Celeriac is mostly known as a root used to flavor stocks or soups. However, it is a wonderful ingredient on its own right, and an amazing alternative to potato. It can be eaten raw, pickled, shredded to a tasty salad, or cooked in various ways.
The recipe here is once again from the fabulous Sephardic cuisine. (To learn more about it, check out the introduction to THIS POST). The dish is part of every Sephardic household for generations, and is served on its own as a tasty appetizer course, as side dish, or as a salad.

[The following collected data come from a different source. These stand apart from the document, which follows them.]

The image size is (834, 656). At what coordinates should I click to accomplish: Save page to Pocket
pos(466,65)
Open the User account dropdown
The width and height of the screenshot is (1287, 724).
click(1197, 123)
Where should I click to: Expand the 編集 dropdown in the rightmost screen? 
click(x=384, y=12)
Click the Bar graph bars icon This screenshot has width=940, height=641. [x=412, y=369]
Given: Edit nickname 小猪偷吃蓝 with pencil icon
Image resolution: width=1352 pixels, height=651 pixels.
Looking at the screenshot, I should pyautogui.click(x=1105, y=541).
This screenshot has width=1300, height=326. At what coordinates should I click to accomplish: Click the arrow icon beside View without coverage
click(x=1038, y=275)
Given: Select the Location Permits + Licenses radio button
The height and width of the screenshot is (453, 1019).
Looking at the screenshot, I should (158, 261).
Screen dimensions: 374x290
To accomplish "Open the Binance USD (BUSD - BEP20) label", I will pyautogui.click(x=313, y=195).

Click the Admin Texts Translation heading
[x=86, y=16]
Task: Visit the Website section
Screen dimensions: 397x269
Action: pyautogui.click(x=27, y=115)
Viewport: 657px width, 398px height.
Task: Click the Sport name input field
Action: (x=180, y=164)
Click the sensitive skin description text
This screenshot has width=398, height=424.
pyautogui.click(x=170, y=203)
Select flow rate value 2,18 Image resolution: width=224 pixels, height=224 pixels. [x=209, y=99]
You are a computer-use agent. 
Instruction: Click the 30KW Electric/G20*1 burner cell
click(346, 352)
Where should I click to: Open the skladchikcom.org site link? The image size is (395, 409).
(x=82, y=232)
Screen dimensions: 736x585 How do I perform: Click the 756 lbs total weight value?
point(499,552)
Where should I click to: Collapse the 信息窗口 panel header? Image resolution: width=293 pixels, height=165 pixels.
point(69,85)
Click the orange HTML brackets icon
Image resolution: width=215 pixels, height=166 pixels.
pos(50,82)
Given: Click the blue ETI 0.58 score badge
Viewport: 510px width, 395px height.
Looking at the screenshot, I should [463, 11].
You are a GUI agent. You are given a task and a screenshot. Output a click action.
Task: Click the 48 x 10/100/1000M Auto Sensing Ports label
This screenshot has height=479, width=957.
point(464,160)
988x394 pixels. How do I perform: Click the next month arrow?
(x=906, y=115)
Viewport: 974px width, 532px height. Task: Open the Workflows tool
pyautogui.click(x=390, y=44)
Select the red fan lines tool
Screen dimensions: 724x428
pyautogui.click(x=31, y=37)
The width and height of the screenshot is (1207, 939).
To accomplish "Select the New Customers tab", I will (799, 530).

As with most dishes in Sephardic cooking, the idea is to let the main ingredient shine and not mask it with too many other ingredients. The dish is cooked gently, letting the celeriac absorb the flavors of the lemon, salt, sugar and olive oil, and at the same time develop its distinctive yet subtle celery flavor.
Cooking it in one layer, without stirring, is the key to the beautiful transformation of color from opaque-white to translucent, and to keeping the pieces’ shape.
The dish is at its best the day after cooking, so make sure to prepare it ahead of time. Once you’ll prepare it, you’d be amazed by the silky-smooth texture and delicate flavor that such a simple preparation can produce. Patience is the key here, and I’m sure you’ll find out that the reward is well worth it.
Note: when choosing celeriac root, make sure to choose a plump and heavy one. The small roots are not suitable for this dish.
Prep time: 15 minutes
Cooking time: 35-40 minutes
Chilling time: overnight
1 large, plump and heavy celeriac
1 medium carrot
1½ cups water + more if needed
1/3 cup fresh lemon juice
2 Tbs sugar
2 Tbs salt
2 Tbs extra virgin olive oil
1. Cut the celeriac into 4 pieces and peel. Cut each quarter into thick slices (0.4”, 1cm). Peel and cut the carrot to the same thickness.
2. In a wide pot, add the water, lemon juice, sugar and salt, and mix to dissolve. Add the celeriac slices, in one layer, and place the carrot slices on top. If the water doesn’t slightly cover the pieces (but not more than that), add a bit more water. Pour the olive oil on top.
3. Cover the pot and bring to a gentle boil on medium-high heat. Reduce the heat to medium-low and cook for 25 minutes.
Uncover the pot and keep cooking for 10-15 minutes, until the celeriac is translucent and the sauce reduces and thickens a bit.
4. Bring to room temperature. Cover and place in the fridge overnight.
Serve the next day, at room temperature.